Results
A series of COVID-19 tests,
including SARS-CoV-2 NAT of throat
swabs, chest CT scan and a SARS-CoV-2-specific serological
test,
were conducted on a total of 1,054
obstetrics and gynecology outpatients. Three cases of COVID-19
discovered in the recovery period (2 cases of NAT positive of
SARS-CoV-2, 1 case of IgM and IgG positive of SARS-CoV-2) were excluded
because of the concealment of the infection history, and
1,051
patients were included in the
study. The median age was 38 years old (49-30). A total of 398 patients
were admitted to the hospital for further treatment, 96 patients
underwent outpatient surgery, and 557 persons required health check-ups
due to re-employment and hospital escort requirements. The test result
statistics for all patients are presented in Table I. The SARS-CoV-2
nucleic acid test was negative in all 1051 patients. Nine (9/1051,
0.856%) patients had IgM+ (and
IgG+), which provided a hint of possible asymptomatic infection. The
IgG+ individuals (33/1051, 3.140%) with no history of COVID-19 probably
had recovered asymptomatic SARS-CoV-2 infections.
Seventy-six cases were diagnosed
with abnormal uterine
bleeding-related disease (excluding endometrial malignancy), and 5 of
these patients were 2019-nCoV antibody
positive (see Table 1); the
positive rate was 6.579%, which is greater than the average positive
rate of 3.974%, and the positive rate among patients with other
diseases (2.770%, 3.604%,
4.453%), indicating that such patients may be more susceptible to
SARS-CoV-2. Of 325 patients who
were pregnant, the 2019-nCoV antibody positive rate was 2.770% (9/325),
and the IgM positive rate was 0.615% (2/325), which was the lowest in
the classification of diseases (see Table 1).
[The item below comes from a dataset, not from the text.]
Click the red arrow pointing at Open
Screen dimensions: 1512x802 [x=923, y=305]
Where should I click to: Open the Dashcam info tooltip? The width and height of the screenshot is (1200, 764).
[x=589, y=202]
No signs of viral pneumonia were found on chest CT scans in the 1051
patients. In 9 patients who were IgM+ (and IgG+), only one patient had a
chest CT scan that indicated ground glass nodules in the right lower
lobe (see Supporting information). All IgM-positive patients were tested
at least twice, and no nucleic acid positivity was found; one case of
IgM positivity turned negative one week later (see Supporting
information). All IgM-positive patients had no fever and no symptoms of
COVID-19, and no SARS-CoV-2 infection was found in the 9 patients’
families. None of the patients admitted to the hospital experienced
SARS-CoV-2 infections during hospitalization.